# Buying property in Florida USA



## agua642 (May 24, 2009)

Hi, my English partner is researching the possibility of buying property close to Disney with the view to rent it out initially. Is this possible?

Sent from my iPhone using ExpatForum


----------



## twostep (Apr 3, 2008)

agua642 said:


> Hi, my English partner is researching the possibility of buying property close to Disney with the view to rent it out initially. Is this possible?
> 
> Sent from my iPhone using ExpatForum


It is possible but has no impact on US immigration.


----------



## agua642 (May 24, 2009)

No we aren't planning to live in house, just rent it to holiday makers.

Sent from my iPhone using ExpatForum


----------



## twostep (Apr 3, 2008)

agua642 said:


> No we aren't planning to live in house, just rent it to holiday makers.
> 
> Sent from my iPhone using ExpatForum


You can purchase real estate but do not plan an financing.
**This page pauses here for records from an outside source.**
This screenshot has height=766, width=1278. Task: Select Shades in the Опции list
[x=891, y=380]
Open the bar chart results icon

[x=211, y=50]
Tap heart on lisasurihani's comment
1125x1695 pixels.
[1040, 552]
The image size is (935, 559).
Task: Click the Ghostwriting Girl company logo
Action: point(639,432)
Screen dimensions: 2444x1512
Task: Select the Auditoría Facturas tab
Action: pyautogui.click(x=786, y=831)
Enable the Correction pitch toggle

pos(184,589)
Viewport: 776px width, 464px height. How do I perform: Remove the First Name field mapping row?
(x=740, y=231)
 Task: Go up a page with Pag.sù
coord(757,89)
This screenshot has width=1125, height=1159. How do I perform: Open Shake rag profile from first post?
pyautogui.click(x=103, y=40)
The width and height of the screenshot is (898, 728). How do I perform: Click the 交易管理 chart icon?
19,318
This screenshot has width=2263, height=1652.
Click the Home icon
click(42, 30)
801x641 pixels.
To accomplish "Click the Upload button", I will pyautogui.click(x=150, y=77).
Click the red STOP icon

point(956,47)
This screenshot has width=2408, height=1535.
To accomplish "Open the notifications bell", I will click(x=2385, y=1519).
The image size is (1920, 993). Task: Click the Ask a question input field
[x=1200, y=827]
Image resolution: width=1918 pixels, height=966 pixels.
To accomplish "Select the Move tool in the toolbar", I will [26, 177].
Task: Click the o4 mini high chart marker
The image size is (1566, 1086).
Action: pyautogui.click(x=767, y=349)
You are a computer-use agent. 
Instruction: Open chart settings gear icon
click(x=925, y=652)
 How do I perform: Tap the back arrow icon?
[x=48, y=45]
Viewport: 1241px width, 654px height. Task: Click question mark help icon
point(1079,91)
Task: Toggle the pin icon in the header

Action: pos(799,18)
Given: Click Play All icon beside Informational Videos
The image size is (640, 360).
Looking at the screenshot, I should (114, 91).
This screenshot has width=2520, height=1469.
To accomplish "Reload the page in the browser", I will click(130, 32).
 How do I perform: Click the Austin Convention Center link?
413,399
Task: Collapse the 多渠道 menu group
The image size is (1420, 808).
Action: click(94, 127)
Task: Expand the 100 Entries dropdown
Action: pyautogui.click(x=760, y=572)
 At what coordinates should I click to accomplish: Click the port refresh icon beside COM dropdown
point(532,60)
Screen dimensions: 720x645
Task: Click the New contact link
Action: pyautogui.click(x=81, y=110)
Have you considered taxes, insurance, maintenance ... Good luck!


----------



## xabiaxica (Jun 23, 2009)

agua642 said:


> No we aren't planning to live in house, just rent it to holiday makers.
> 
> Sent from my iPhone using ExpatForum


it's very possible - it's what my husband used to do

you do need a good lawyer & accountant though - & a good agent too


----------